Hacker News new | ask | show | jobs
by Sesse__ 489 days ago
Intel PT is indeed useful (although very, very slow compared to regular sampling profiling), but there's hardly any CPUs that actually implement PTWRITE. (IIRC there's some obscure Xeon or something?)

Typically you get a cycle count every six branches, give or take.

1 comments

Sampling profilers are indeed very low-overhead, however they can't help debug tail latency, for which tracing profilers are indispensable:

https://yosefk.com/blog/profiling-in-production-with-functio...

https://danluu.com/perf-tracing/

Regarding the slowdown - magic-trace reports 2-10% slowdowns which IMO is actually fine even for production (unless this adds up to a huge dollar cost, for most people it won't) since in return for this you are actually capable to debug the rare slowdowns which are the worst part of your user experience.

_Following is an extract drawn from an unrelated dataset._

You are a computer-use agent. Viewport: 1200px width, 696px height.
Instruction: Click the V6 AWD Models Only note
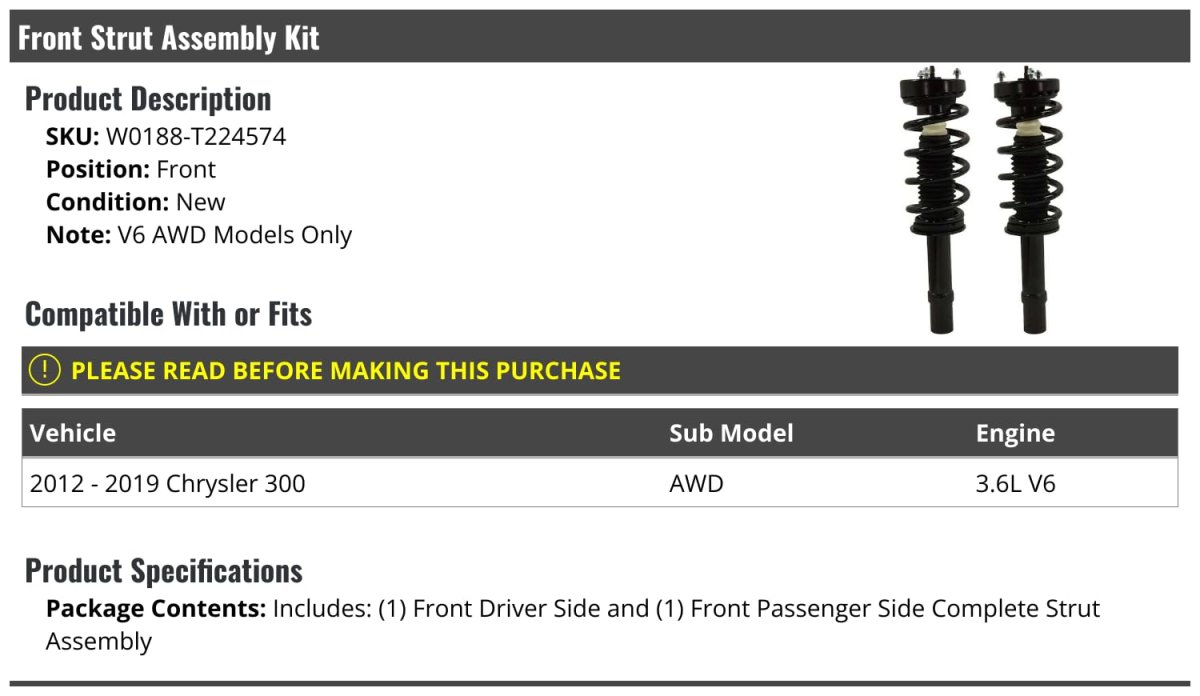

However, the hardware feature that I propose (https://yosefk.com/blog/profiling-in-production-with-functio...) would likely have lower overhead since it relies on software issuing tracing instructions, eg at each function entry & exit (rather than any control flow change), and it could be variously selective (eg exclude short functions without loops; and/or you could configure the hardware to ignore short calls. BTW maybe you can with Intel Performance Trace, too, I'm just not really familiar with it.)